Pa Pa Paa LIVE is a unique project bringing a child’s eye view of day to day life in rural Ghana into classrooms across the UK.
The website aims to:
a) engage young people with their peers in farming communities in developing countries,
b) increase young people’s understanding of Fairtrade and the actions they can take as consumers and global citizens to make the world a better place.
Pa Pa Paa LIVE is brought to you by four special partners:
Comic Relief is a UK-based charity set up in 1985 by comedians who wanted to use comedy to raise money and change lives around the world. Comic Relief now has two major fundraising campaigns: Red Nose Day and Sport Relief.
Trading Visions is a UK-based charity working to alleviate the poverty of small-scale producers in the developing world by amplifying their voices to challenge and change industry practice. We aim to connect producers and consumers in a popular and accessible way through education and campaigns, starting with the story of cocoa and chocolate.

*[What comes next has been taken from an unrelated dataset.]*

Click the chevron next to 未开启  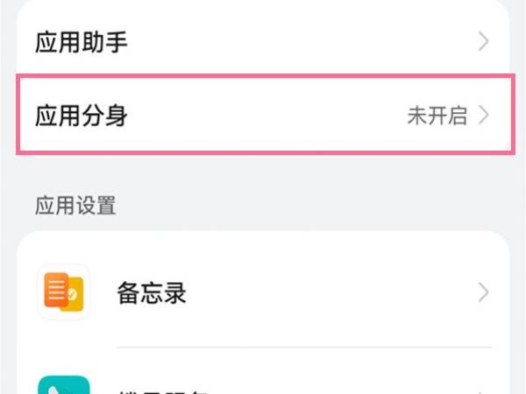(x=483, y=115)
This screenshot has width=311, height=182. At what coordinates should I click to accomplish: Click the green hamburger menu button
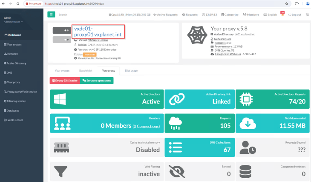[51, 14]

Kuapa Kokoo is a co-operative of more than 65,000 cocoa farmers in Ghana set up to develop fairer trading practices and represent the interests of cocoa farmers. Kuapa Kokoo means ‘good cocoa farming’ in the Twi language. Their motto is ‘Pa Pa Paa’ which means ‘best of the best’. They are co-owners of the Divine Chocolate company.
Divine Chocolate is the only Fairtrade chocolate company which is 45% owned by cocoa farmers. Divine Chocolate and Comic Relief got together in 2000 and launched a youth focused chocolate brand – Dubble – to reach young people with the Fairtrade message.
Kuapa Kids Community Project
Pa Pa Paa LIVE is underpinned in Ghana by a broader programme of educational work – the Kuapa Kids Community Project – that the partners in this project have facilitated since 2000.
This includes funding a full time member of staff in Ghana to work with a range of Kuapa Kokoo supported schools and students.
The schools in Ghana that we work with struggle to maintain high educational standards because they serve poor, rural communities. The schools are remote, with few facilities like electricity or running water, so it is difficult to find and retain teachers. Although primary school education is free in Ghana, families still have to buy uniforms and school materials such as pens, pencils, books and chalk.
The Kuapa Kids Community Project has delivered extra classes and materials to the schools. Activities like the Kuapa Kids Camps bring children together for three days – many of them leaving their villages for the first time and mixing with children from other
schools – to learn about Fairtrade, the global chocolate supply chain, and issues such as nutrition, health, child labour and girls' education.
These activities also support our Fairtrade education and awareness raising in the UK.